Union Development Group (UDG) is a Chinese state-owned enterprise that was granted a 36,000-hectare concession in Cambodia’s Botum Sakor National Park in 2008, followed by an additional 9,100-hectare concession granted in 2011. Much of Botum Sakor National Park’s forests have been cleared by UDG and other companies.

“I was detained for a night, the authorities had come to tear down another house, so I went to help, but ended up getting arrested instead,” said Phal Seat, a 47-year-old resident in Koh Kong province’s Botum Sakor district. “Before, we lived near the sea, we had a livelihood there, but we were made to move for UDG’s [Union Development Group] concession. They made us move here, by this road, but now they won’t give us land titles.”
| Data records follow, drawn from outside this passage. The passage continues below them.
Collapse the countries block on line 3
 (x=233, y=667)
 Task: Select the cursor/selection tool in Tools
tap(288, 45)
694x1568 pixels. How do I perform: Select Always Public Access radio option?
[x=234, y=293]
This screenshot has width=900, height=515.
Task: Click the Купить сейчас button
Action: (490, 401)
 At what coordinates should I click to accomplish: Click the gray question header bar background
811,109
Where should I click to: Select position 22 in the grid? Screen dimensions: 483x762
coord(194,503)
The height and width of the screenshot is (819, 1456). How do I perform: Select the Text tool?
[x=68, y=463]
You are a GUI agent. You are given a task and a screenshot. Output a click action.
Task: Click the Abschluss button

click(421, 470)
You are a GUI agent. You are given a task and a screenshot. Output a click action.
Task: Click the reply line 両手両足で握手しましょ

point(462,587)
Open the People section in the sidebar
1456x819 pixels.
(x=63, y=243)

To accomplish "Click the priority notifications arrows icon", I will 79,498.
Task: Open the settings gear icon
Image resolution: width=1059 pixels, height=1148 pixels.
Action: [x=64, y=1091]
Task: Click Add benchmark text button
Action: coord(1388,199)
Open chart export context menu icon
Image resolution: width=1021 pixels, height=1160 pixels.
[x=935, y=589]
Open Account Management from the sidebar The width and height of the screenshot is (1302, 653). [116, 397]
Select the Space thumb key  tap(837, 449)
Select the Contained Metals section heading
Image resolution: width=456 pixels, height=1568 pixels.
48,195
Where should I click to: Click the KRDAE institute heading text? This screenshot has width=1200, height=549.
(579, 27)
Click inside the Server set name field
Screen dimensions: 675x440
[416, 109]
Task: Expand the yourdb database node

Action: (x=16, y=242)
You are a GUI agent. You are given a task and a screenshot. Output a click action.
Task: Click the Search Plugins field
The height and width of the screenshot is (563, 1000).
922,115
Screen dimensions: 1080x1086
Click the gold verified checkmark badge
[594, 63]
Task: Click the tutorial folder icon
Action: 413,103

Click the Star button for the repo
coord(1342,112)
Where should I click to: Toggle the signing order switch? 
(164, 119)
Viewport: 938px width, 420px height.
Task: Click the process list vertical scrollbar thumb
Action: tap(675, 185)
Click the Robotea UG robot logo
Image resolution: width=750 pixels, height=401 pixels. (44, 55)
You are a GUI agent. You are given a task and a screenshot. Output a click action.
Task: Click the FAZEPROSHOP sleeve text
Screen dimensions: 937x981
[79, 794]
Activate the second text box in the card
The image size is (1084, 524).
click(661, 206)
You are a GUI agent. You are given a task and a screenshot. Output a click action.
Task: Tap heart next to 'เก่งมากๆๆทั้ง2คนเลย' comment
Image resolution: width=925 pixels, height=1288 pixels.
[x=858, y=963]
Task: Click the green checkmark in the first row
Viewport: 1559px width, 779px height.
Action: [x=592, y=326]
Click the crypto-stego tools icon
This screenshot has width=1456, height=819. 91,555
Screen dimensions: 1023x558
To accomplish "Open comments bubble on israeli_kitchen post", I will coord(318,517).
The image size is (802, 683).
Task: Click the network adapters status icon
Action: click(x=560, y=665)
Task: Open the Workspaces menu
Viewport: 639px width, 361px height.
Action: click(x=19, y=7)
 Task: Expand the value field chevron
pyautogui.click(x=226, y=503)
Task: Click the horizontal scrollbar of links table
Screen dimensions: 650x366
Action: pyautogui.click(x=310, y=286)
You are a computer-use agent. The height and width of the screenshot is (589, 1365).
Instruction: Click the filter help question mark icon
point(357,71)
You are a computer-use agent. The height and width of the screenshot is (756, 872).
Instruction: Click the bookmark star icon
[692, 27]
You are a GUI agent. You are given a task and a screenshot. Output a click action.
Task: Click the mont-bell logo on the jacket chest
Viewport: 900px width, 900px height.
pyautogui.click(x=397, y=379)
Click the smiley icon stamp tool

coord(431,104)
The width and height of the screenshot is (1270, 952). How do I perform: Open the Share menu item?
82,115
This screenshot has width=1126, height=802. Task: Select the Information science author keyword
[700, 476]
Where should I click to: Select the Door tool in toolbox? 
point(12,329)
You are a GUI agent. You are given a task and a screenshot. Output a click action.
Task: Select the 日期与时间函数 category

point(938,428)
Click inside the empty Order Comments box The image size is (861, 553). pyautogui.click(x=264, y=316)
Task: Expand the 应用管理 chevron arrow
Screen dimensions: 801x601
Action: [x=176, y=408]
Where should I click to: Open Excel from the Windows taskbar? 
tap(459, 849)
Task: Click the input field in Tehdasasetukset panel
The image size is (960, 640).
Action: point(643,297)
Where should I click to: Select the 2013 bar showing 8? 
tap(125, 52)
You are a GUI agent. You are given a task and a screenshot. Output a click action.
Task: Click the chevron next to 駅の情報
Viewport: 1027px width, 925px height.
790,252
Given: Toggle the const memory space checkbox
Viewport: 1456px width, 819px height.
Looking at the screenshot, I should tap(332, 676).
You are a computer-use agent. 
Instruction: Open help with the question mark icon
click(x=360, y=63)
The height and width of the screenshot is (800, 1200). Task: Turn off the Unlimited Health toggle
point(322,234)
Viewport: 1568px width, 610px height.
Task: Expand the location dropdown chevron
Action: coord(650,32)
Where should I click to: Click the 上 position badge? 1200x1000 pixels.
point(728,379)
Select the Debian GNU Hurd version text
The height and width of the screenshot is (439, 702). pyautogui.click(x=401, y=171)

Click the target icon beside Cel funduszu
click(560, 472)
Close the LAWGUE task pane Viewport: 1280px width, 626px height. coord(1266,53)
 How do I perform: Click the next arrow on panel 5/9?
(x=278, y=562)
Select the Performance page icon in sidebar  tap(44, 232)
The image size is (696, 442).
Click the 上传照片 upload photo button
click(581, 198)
Seat lost his 5-hectare plot of land, as did the estimated 1,000 families locked in an ongoing land dispute with UDG—a Chinese state-owned enterprise—that was granted a 36,000-hectare concession in Botum Sakor National Park in 2008, followed by an additional 9,100-hectare concession granted in 2011. The $3.8 billion investment is set to consume roughly 20 percent of Cambodia’s coast, which had previously provided Seat and other Cambodians with fish, crabs and snails.

“Nobody comes to intervene, no-one can solve our problems—these days I feel like I see a lot of injustice, we cannot build houses here because we don’t have land titles, we cannot farm because we don’t have land titles and we cannot have land titles because the local authorities won’t give them to us,” Seat said.